Gene Ammons (right) and Sonny Stitt (left) represent two original pinnacles of jazz saxophone artistry echoing into eternity.

There are myriad great recordings of Autumn Leaves, of course. Here’s a terrific version by a duo of Dizzy Gillespie and Oscar Peterson. Dizzy’s playing continues to rise for myself. I recall when discussing Charlie Parker with Mel Powell, he stated that while he admired Parker, he enjoyed Gillespie even more. Most recently, Dizzy has become the jazz artist I listen to the most. His incredibly musical usage of the trumpet’s upper register; his stunningly bold expressive exclamations; his sublimely slippery melodic lines rhythmically as fluid as a Himalayan stream, all amaze like brand new epiphanies. The origins of Dizzy’s oriental strain remain mysterious, but I suppose I will eventually find out where it stems from. No doubt, that’s where John Coltrane was exposed, playing with Gillespie during his formative years.

This pairing of Gillespie and Peterson yielded an especially potent brew.

Caravan is my favorite track from the album, composed by Juan Tizol and Duke Ellington with lyrics by Irving Mills.

Ending with some welcome Hasya Rasa, here is Frank Sinatra performing Autumn Leaves with Bob Hope on piano.

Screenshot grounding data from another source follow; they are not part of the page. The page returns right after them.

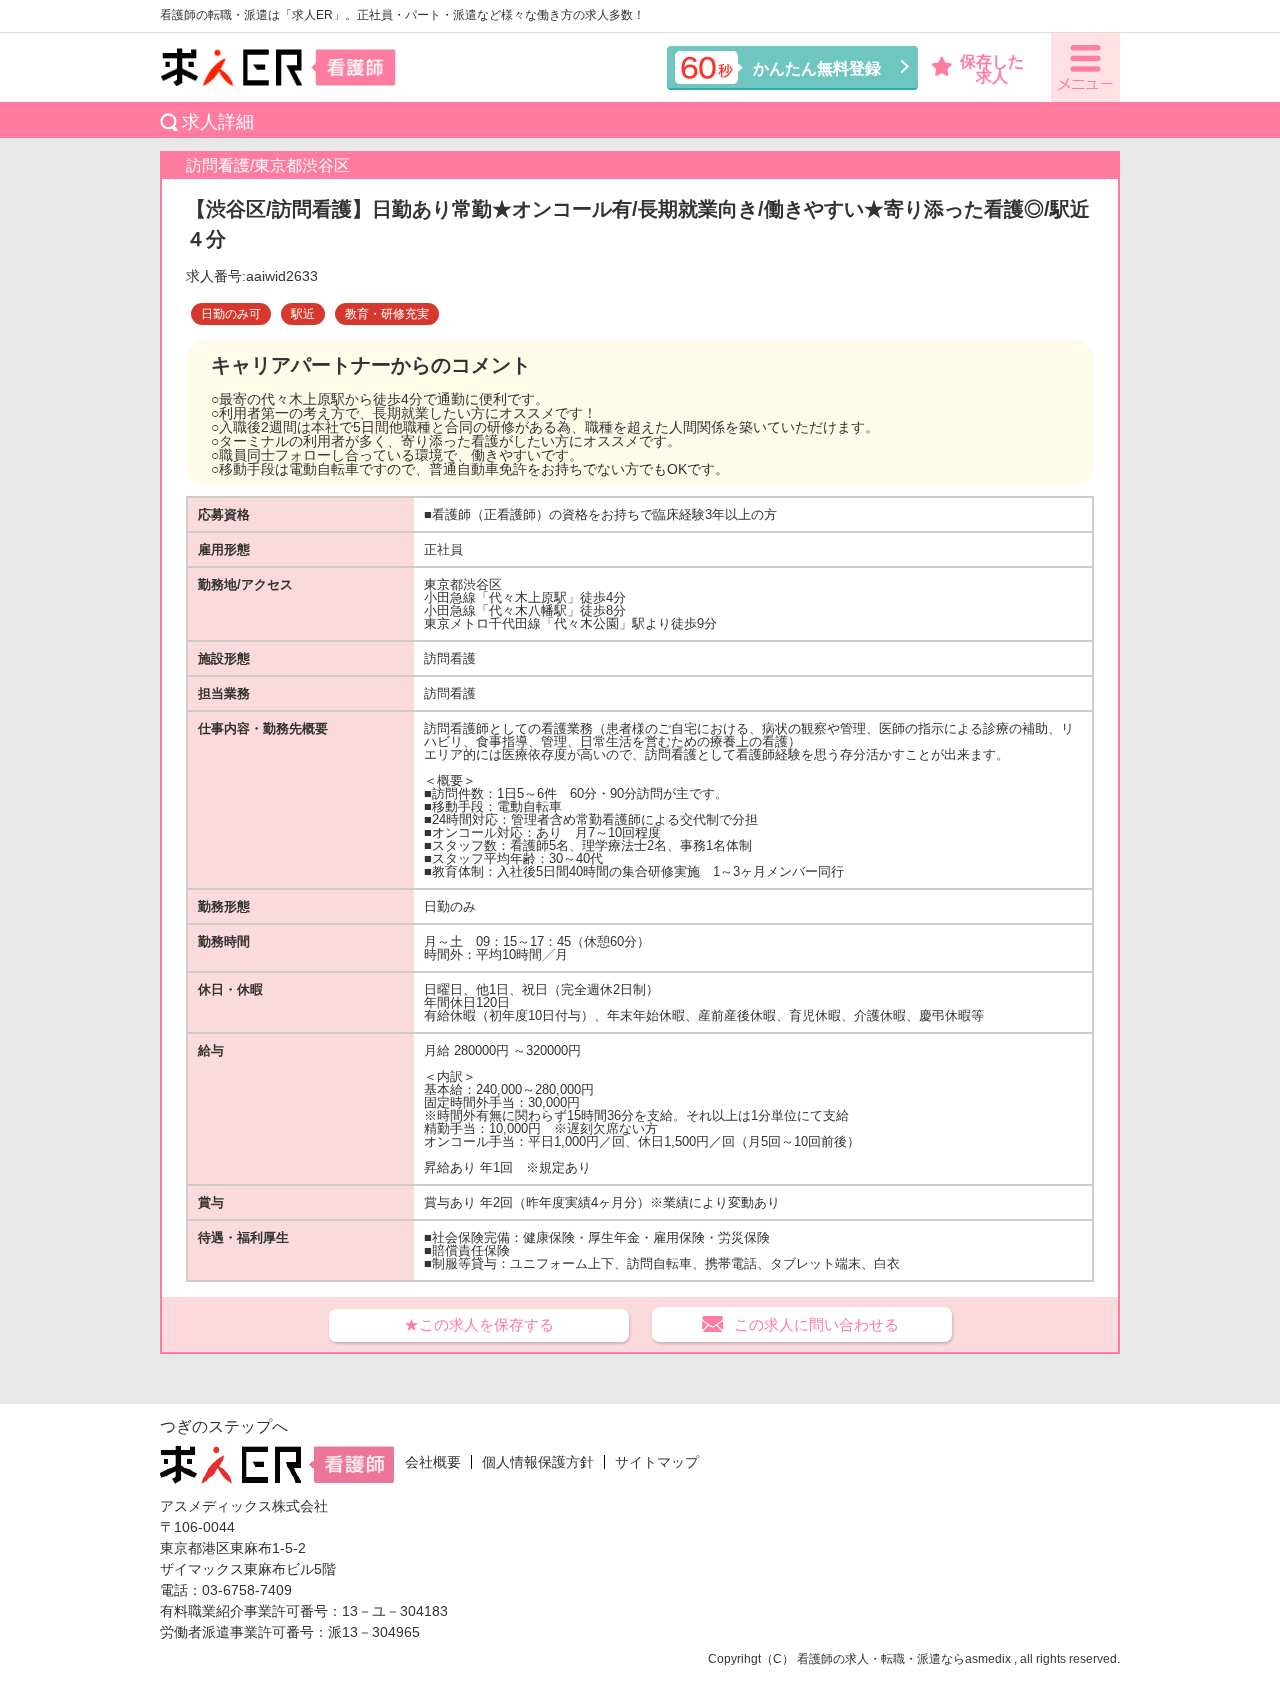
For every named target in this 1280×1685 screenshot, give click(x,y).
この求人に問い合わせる (816, 1324)
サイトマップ (657, 1462)
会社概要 (433, 1462)
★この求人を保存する (479, 1324)
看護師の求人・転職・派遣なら (881, 1659)
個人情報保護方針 (538, 1462)
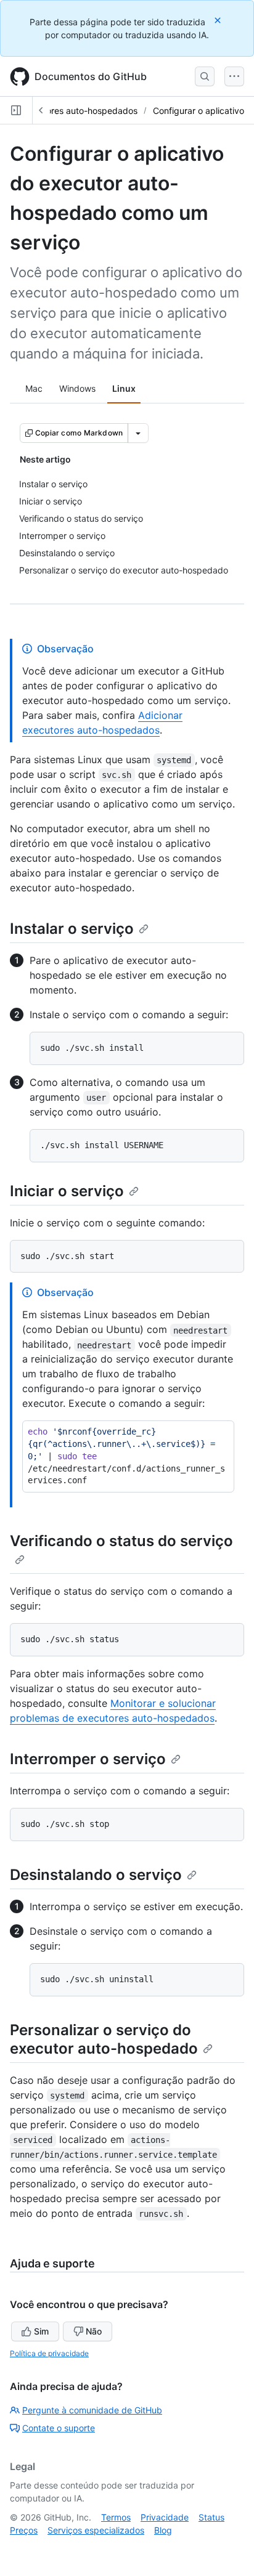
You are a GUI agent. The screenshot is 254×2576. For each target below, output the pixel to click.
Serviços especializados (95, 2530)
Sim (41, 2331)
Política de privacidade (49, 2353)
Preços (24, 2530)
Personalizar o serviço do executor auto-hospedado (104, 2039)
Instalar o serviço (72, 929)
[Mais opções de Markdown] (138, 433)
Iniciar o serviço (67, 1191)
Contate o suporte (58, 2428)
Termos (116, 2517)
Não (94, 2331)
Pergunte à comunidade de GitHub (92, 2410)
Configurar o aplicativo (198, 110)
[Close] (219, 20)
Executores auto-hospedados (77, 110)
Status (211, 2517)
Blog (163, 2530)
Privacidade (165, 2517)
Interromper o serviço (88, 1759)
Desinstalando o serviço (96, 1875)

The title of this writing, again from the lyrics of Autumn Leaves, exemplifies Shringara Rasa, regarded as the primary motivation behind music itself.

- Michael Robinson, May 2019 & August 2022, Los Angeles


© 2019 and 2022 Michael Robinson All rights reserved


Michael Robinson is a Los Angeles-based composer, programmer, jazz pianist and musicologist. His 177 albums include 151 albums for meruvina and 26 albums of piano improvisations. Robinson has been a lecturer at UCLA, Bard College and California State University.